Le plan de notre seconde campagne, dès qu’il fut connu, obtint une approbation aussi unanime qu’enthousiaste. Une diversion salutaire nous était ainsi promise au moment où des préoccupations fâcheuses commençaient à envahir les esprits. Parmi nos officiers, les uns avaient sujet de regretter l’abolition, les autres d’appréhender le retour des privilèges de la naissance. Ceux-ci avaient embrassé avec ferveur la cause des idées nouvelles, ceux-là les répudiaient, même après y avoir souscrit, comme toute la noblesse, dans l’illusion d’un premier mouvement. Or c’était à la fin du mois de septembre 1791 que nous étions sortis de la rade de Brest. À cette époque, le roi, ramené de Varennes, venait d’accepter la constitution rédigée par l’assemblée nationale.
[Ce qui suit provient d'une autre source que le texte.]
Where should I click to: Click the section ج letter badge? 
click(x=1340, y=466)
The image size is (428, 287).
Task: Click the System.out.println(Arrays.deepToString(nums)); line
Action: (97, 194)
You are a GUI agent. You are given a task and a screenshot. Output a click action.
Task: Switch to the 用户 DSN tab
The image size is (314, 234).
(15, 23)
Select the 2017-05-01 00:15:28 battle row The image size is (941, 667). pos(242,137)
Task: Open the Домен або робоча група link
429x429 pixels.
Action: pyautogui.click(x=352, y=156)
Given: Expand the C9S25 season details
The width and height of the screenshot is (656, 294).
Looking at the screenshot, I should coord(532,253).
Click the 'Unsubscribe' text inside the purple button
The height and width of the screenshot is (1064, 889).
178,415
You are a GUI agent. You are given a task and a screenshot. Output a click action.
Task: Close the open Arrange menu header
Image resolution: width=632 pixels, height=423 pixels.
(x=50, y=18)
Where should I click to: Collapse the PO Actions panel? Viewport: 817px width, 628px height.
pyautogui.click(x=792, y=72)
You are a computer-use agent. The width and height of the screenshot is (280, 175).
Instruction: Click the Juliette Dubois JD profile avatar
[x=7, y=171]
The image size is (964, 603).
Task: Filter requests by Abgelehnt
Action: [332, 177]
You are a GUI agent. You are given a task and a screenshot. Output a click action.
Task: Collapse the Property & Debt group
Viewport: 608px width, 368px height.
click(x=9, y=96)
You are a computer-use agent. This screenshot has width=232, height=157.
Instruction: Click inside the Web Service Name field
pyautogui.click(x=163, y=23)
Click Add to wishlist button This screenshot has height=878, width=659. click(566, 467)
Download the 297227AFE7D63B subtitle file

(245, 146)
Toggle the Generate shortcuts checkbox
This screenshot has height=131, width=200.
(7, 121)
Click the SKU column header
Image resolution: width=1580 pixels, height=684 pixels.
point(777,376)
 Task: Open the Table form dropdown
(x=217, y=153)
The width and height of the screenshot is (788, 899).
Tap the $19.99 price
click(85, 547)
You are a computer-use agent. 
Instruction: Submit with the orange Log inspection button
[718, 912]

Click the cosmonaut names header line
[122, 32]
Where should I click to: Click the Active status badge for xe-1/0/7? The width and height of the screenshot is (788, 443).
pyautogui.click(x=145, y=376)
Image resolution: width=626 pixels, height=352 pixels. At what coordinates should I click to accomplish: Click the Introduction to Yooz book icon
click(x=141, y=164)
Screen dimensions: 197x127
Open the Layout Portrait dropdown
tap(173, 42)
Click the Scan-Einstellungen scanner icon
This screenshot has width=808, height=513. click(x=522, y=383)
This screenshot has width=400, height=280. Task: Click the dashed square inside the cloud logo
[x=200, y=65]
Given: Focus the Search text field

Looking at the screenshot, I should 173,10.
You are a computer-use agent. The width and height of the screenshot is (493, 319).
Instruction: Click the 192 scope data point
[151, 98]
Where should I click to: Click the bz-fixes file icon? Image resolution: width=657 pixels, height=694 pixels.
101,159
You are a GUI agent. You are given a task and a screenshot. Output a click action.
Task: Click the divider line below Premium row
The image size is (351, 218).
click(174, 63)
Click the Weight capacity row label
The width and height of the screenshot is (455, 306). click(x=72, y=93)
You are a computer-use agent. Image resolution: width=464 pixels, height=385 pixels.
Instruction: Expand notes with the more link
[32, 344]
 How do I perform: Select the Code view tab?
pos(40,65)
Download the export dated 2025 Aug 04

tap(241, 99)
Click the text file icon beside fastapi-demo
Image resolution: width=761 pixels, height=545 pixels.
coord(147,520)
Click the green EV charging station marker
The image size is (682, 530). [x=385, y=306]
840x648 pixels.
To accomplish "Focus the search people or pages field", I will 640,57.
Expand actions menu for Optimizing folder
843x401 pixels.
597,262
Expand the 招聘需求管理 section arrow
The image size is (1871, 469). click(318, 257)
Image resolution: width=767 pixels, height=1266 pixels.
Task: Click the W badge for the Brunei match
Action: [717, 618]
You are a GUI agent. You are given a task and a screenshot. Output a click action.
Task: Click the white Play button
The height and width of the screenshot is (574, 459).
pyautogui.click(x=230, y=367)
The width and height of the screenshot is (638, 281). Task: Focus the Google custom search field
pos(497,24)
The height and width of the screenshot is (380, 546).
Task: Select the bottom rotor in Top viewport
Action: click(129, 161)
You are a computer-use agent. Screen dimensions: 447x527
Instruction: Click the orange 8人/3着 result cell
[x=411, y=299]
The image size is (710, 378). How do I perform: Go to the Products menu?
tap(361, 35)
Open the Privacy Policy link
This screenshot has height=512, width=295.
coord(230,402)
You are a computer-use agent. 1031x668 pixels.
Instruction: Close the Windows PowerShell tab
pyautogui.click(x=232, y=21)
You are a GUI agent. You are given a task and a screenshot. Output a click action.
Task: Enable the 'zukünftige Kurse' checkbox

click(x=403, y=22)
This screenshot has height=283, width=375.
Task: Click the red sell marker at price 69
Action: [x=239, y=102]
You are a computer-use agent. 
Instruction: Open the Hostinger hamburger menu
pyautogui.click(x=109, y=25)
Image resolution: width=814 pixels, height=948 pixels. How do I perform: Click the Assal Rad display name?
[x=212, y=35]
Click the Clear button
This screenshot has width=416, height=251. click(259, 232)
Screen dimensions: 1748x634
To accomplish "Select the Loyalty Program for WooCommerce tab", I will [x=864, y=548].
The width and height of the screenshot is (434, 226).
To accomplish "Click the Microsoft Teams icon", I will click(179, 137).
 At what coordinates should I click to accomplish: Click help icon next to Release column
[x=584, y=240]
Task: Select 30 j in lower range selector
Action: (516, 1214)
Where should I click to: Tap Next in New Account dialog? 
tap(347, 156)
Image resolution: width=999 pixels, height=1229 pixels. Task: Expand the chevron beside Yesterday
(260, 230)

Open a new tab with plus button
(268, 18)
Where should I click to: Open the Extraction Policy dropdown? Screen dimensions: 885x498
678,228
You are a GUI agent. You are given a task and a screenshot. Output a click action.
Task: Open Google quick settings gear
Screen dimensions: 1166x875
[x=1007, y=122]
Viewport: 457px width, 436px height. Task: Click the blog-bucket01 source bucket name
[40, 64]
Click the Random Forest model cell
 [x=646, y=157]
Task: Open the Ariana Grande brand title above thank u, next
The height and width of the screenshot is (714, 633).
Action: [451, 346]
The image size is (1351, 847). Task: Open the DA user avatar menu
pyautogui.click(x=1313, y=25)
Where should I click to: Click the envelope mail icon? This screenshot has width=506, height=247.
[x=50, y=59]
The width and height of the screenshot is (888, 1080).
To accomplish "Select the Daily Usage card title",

Il était évident qu’aucun des deux partis n’aurait le pouvoir ni la volonté de s’arrêter sur cette pente glissante : le peuple s’affranchirait de la royauté, ou la royauté recouvrerait son autorité et son prestige. Chacun à bord de nos corvettes s’efforçait de résoudre cette alternative dans un sens conforme à ses passions ou à ses intérêts. Nous n’avions reçu aucune nouvelle d’Europe depuis notre départ de France. Il est peu de circonstances plus favorables au développement de l’aigreur politique que cette ignorance absolue des événemens. L’impuissance où l’on se trouve de donner quelque fondement à ses prophéties devrait décourager la discussion : c’est au contraire ce qui l’échauffe et la prolonge. Les déceptions que nous venions d’éprouver pendant notre exploration des côtes de la Nouvelle-Hollande avaient d’ailleurs laissé derrière elles des germes de désunion. Des esprits chagrins dans l’un et l’autre état-major s’accusaient mutuellement de cet insuccès. Les privations, l’ennui, que ne peut manquer d’engendrer une réclusion monotone, envenimaient, sans que l’on y prît garde, le moindre grief. La discorde avait pénétré tout de bon cette fois dans le camp d’Agramant.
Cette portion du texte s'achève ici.